Member of the Colorado House of Representatives from the 47th district
- In office January 12, 2011 – January 9, 2013
- Preceded by: Buffie McFadyen
- Succeeded by: Clarice Navarro

Personal details
- Born: 1947 (age 78–79) Long Beach, California, U.S.
- Party: Republican
- Spouse: Sharon
- Profession: Businessman

= Keith Swerdfeger =

American politician

Keith Swerdfeger (born 1947) is a businessman and Republican politician from Colorado, U.S. He served in the Colorado House of Representatives for one two-year term, from January 2011 to January 2013.

==Elections==
Swerdfeger first ran for a seat in the Colorado House of Representatives to represent District 47 in 2004. At that time, the district included parts of Pueblo, Fremont, and Otero counties. In that election, he was defeated by incumbent Democrat Buffie McFadyen, who went on to serve a total of four terms in the State House. Term limited, she did not seek re-election in 2010. Swerdfeger again ran to represent District 47 in 2010 and was successful, defeating Democrat Carole L. Partin 62.8% to 37.2%. He did not seek re-election in 2012.

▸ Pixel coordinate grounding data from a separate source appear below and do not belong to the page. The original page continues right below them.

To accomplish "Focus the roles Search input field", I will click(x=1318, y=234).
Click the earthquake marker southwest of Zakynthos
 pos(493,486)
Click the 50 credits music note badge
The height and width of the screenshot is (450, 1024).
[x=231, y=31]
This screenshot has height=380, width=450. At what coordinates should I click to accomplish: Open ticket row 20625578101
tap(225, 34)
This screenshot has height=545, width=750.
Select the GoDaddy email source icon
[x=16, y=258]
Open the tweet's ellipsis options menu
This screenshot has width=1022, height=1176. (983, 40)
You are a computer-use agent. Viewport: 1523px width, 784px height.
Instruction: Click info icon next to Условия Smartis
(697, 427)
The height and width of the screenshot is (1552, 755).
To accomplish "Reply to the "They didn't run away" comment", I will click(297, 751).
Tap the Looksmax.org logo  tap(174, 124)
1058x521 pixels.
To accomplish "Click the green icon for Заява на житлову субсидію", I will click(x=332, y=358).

==Swerdfeger Construction==
Swerdfeger and his wife Sharon founded K.R. Swerdfeger Construction in Pueblo West, Colorado in 1968. The company specialized in underground utilities, specifically, laying and maintaining water, sewer, gas, and electrical lines underground. By the time the firm was sold in 2021, it had 350 employees and operated in several states. Artera Services bought K.R. Swerdfeger Construction in June 2021.